Algorithms
Before designing a (machine learning) algorithm to solve a certain problem, it is always wise to start with a very good understanding of the input data. Consider aspects such as different types of noise, missing values, labels, potential bias, unexpected interdependencies, over or under sampling. A proper data cleanup is essential to make any machine learning algorithm work. This is an area where data science meets data engineering. Especially when the data is not static but regularly refreshed or even realtime and requiring a data ingestion architecture. Automated learning on previously unseen data is exciting but has a number of pitfalls and requires a lot of safety valves and preparation for the unexpected.

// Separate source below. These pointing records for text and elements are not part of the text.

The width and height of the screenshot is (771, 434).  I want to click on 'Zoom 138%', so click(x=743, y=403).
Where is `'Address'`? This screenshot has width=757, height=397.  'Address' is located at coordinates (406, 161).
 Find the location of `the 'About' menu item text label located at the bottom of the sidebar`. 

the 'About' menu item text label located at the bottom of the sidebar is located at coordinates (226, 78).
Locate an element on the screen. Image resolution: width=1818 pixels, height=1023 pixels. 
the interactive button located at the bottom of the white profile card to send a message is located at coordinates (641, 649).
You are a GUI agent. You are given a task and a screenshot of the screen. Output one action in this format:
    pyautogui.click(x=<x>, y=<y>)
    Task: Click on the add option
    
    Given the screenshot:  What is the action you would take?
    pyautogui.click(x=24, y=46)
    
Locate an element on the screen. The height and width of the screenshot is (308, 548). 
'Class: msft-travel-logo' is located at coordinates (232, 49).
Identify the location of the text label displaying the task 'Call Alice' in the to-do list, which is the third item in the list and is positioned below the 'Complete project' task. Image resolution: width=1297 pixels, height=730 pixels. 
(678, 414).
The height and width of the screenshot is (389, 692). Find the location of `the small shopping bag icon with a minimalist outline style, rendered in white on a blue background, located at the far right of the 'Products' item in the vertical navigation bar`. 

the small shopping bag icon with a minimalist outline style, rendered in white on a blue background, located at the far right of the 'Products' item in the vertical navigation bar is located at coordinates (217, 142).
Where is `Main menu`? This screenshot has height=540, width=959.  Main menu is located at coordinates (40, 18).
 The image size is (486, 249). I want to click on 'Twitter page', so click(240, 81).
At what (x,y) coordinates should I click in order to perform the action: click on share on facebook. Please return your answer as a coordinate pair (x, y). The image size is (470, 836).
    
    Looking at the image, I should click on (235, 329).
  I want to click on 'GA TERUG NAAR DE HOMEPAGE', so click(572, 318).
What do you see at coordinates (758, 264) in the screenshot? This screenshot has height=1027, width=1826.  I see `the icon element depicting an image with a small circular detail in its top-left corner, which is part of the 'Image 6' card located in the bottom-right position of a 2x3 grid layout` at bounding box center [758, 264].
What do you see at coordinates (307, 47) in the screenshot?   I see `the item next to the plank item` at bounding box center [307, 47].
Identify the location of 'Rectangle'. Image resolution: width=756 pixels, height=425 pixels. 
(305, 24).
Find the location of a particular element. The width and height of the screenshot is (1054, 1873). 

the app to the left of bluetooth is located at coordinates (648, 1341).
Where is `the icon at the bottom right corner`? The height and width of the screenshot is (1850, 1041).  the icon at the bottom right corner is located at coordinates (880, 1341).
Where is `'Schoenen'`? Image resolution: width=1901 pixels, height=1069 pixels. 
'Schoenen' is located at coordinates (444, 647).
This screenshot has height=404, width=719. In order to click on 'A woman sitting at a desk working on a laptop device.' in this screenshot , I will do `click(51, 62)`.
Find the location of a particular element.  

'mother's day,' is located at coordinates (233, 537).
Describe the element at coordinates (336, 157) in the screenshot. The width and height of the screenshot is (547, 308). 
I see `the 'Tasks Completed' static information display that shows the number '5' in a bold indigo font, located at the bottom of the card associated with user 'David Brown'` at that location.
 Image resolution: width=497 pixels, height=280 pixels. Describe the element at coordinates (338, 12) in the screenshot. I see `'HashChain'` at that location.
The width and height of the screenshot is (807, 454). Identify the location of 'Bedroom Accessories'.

As for algorithm design, I usually prefer to start as simple as possible, and incrementally add complexity while keeping fallback options for exceptions. It is often not necessary to immediately optimize for all possible inputs, and instead focus on the important 80%. But all inputs must give a reasonable output. (With the exception for non-ergodic systems with a risk of ruin. Then the extremes are all-important). By going from simple to complex I also mean to gradually add black box solutions such as neural networks for function approximation or feature selection. But always be aware that while black box methods (deep learning) will in the end outperfom systems based solely on domain knowledge, they may behave weird in unexpected situations, simply because of less examples in the training data.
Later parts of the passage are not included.